Deux salles, deux ambiances
D’un côté, la géopolitique mondiale respire. L’accord de dernière minute suspendant l’ultimatum américain contre l’Iran a provoqué un véritable séisme sur les marchés : le cours du baril de WTI a plongé de 18 % en quelques heures. Le détroit d’Ormuz se rouvre, les pétroliers circulent et les prix mondiaux s’effondrent.
De l’autre, à Antananarivo, on sort l’artillerie lourde législative. L’état d’urgence énergétique est instauré pour 15 jours. Là où le monde voit une opportunité de baisse, l’Exécutif malgache semble s’être préparé au pire au moment précis où le pire s’éloigne.

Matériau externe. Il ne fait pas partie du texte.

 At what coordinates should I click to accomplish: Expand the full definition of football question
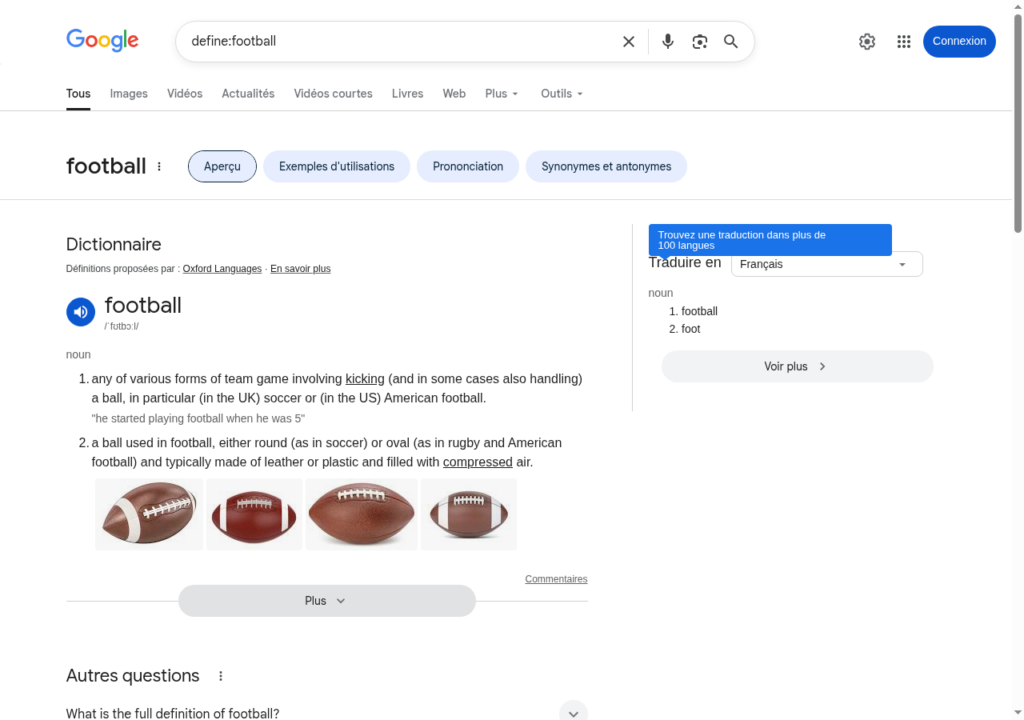[573, 712]
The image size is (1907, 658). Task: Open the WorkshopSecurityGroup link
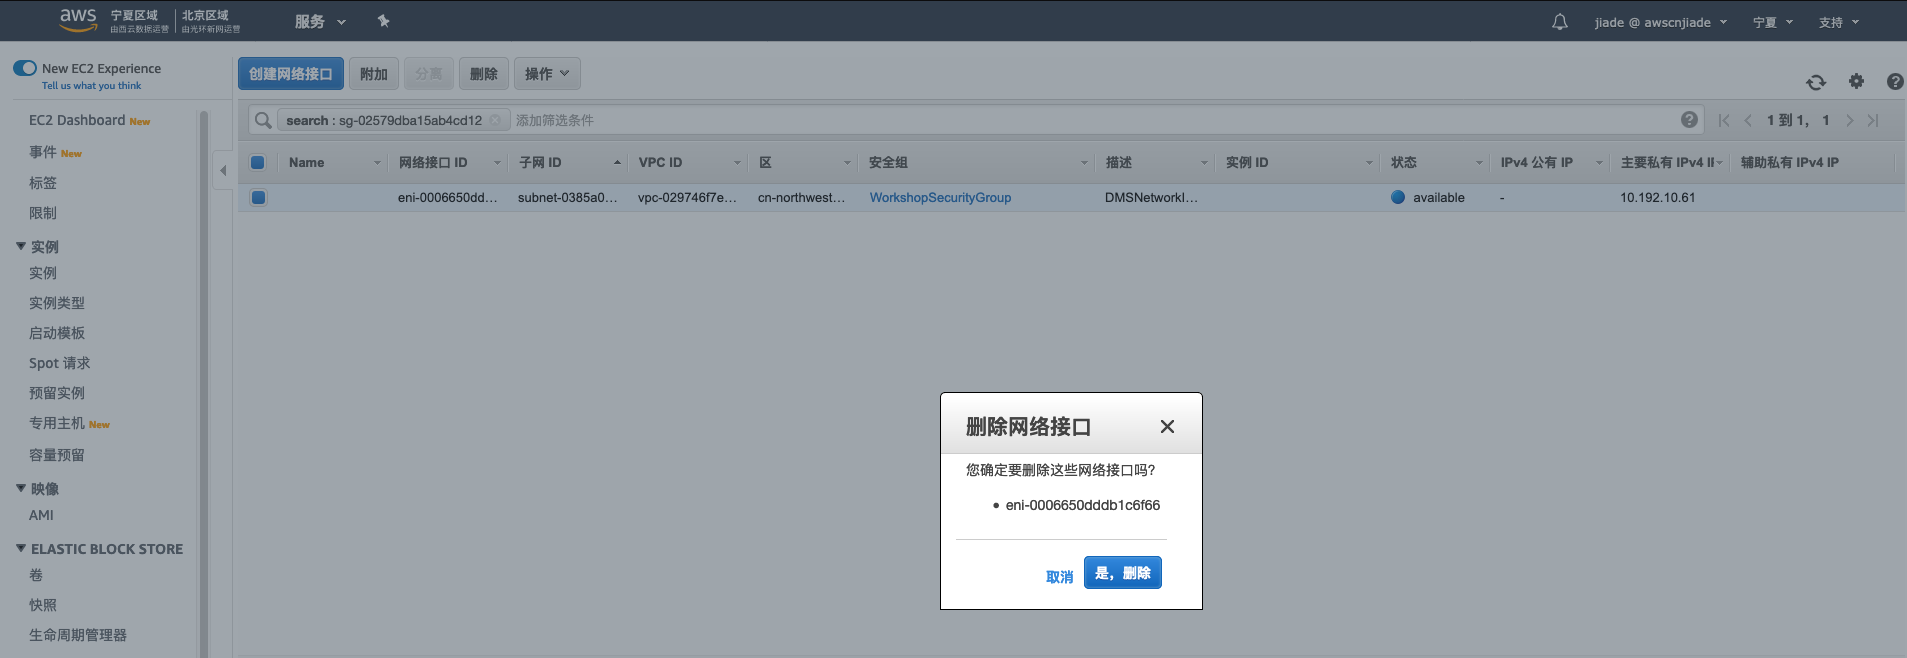point(940,197)
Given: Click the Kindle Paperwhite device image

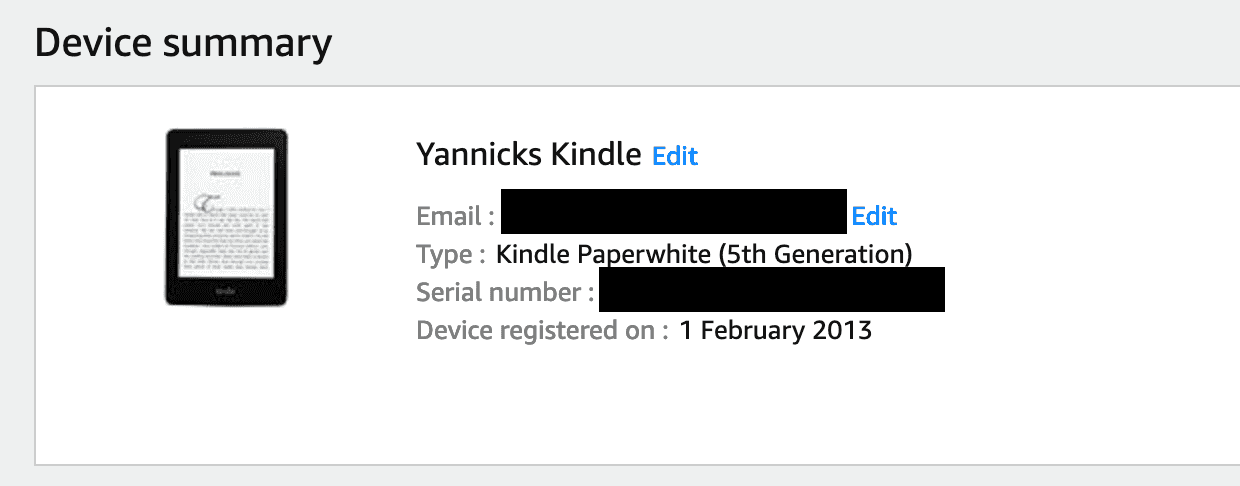Looking at the screenshot, I should [227, 217].
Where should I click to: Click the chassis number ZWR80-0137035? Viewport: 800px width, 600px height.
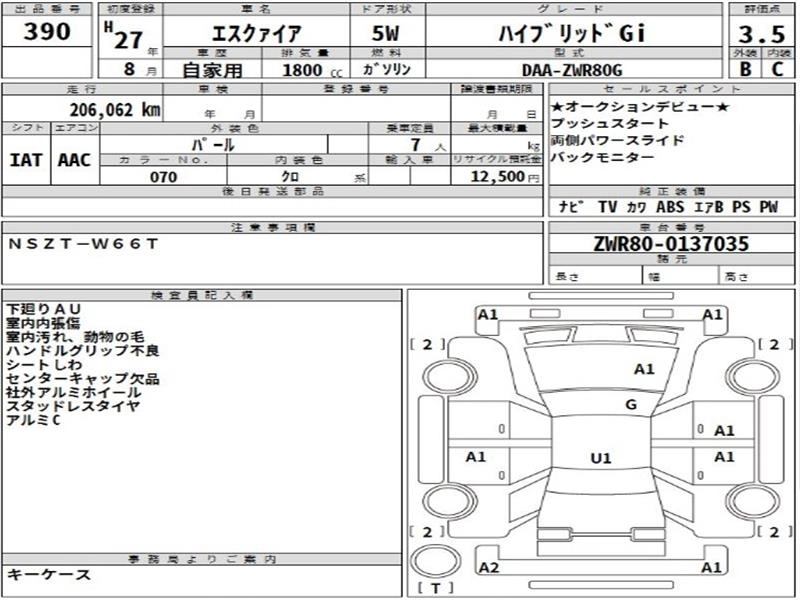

L’absurdité des discours : La baisse mondiale face à la hausse locale
L’incohérence la plus frappante réside dans le discours officiel. Alors que les indicateurs internationaux passent au vert, le Ministère de l’Énergie persiste et signe : une hausse des prix à la pompe serait « inévitable » pour le mois de mai.
Le constat est pourtant simple :
- Sur le marché mondial : Le prix du baril chute brutalement et les coûts de fret se détendent.
- À Madagascar : On maintient des restrictions sévères et on prépare psychologiquement la population à payer plus cher.
Comment justifier une hausse prochaine auprès d’une population déjà étranglée, alors que les intrants nécessaires au fonctionnement de la JIRAMA et des stations-service coûtent désormais moins cher à l’importation ? Ce décalage entre la réalité des cours et la volonté politique ressemble à une déconnexion totale des leviers économiques mondiaux.
Une opportunité de 14 jours sacrifiée sur l’autel de la panique ?
Cette fenêtre de tir de deux semaines est une aubaine stratégique. C’est le moment idéal pour :
- Renégocier les contrats d’approvisionnement en profitant de la baisse immédiate des prix.
- Reconstituer les stocks stratégiques à moindre coût avant que la volatilité ne reprenne à la fin de la trêve.
- Assouplir les mesures de rationnement pour relancer l’activité économique.
Pourtant, au lieu d’une stratégie d’agilité, le gouvernement semble figé dans son décret d’urgence. Maintenir des mesures restrictives et brandir la menace d’une augmentation de prix dans un tel contexte n’est plus de la prudence, c’est une erreur de lecture.
Gouverner, c’est aussi savoir changer de cap
Si l’état d’urgence a été décidé pour pallier une impréparation logistique passée, il ne doit pas devenir une œillère. Madagascar ne peut pas se permettre d’être le seul pays où le pétrole devient plus cher quand il coûte moins cher partout ailleurs.
Les 15 prochains jours diront si nos dirigeants sauront saisir cette trêve mondiale pour rectifier le tir, ou s’ils s’enferreront dans une gestion de crise anachronique, au détriment direct du portefeuille des citoyens.
Le monde respire, le prix du baril plonge, mais à Madagascar, on serre encore la vis. Cherchez l’erreur.